I need to replace the shocks on my 2000 2wd Frontier XE King Cab (57,000 miles) because the LF shock is leaking.

Since it's a 2wd truck and I don't go off-road, I'm looking for an OEM-type shock or "slightly" stiffer. I like the ride quality of the OEM shocks and don't want to replace them with stiff shocks that feel every ripple in the road.

I installed KYB GR2 shocks on a 1990 Nissan Truck which I previously owned. Those shocks were junk. They felt just as soft as the worn out shocks with 100,000 miles. 

On a 1997 2wd Nissan King Cab truck that I owned, I installed KYB Gas-A-Just shocks which were too stiff. 

Anyone have experience with Tokico or Bilstein shocks?

Just looking for opinions.


----------



## Two Bills (Jan 15, 2007)

I've got a set of Bilsteins on my '01 2wd cc.
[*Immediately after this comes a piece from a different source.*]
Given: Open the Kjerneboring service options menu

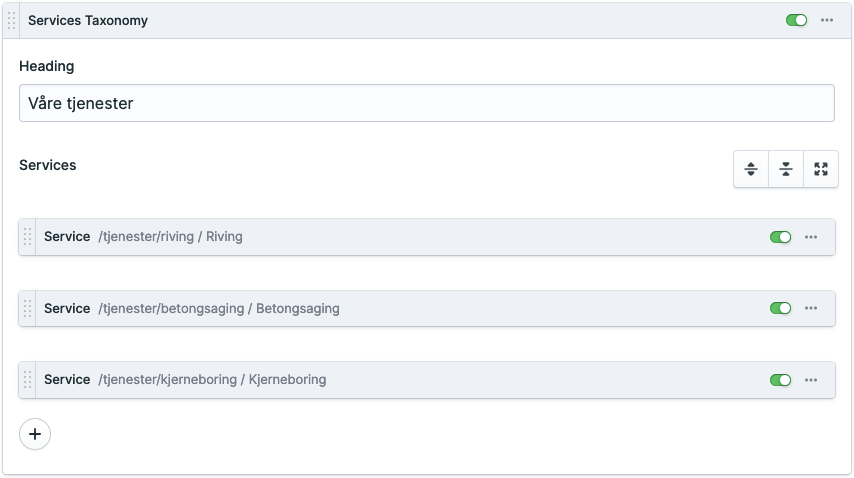Looking at the screenshot, I should click(x=811, y=380).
I like them, but I consider them too soft. Might be what you're looking for. 
I've got a set of Monroe sensormatics on an old 2wd Mitsubishi sport pu. They're not bad either. Friend of mine has them on his Tacoma and they seem fine after about 70 or 80K.
It'll be a toss up between the 2 when I do my wife's 2wd Montero sport. Probably go w/the Bilsteins there, also.


----------



## kkspeed (Jul 7, 2004)

Thanks for the info. I always liked Bilsteins and know they last forever, but wasn't sure how they were valved for my Nissan truck.


----------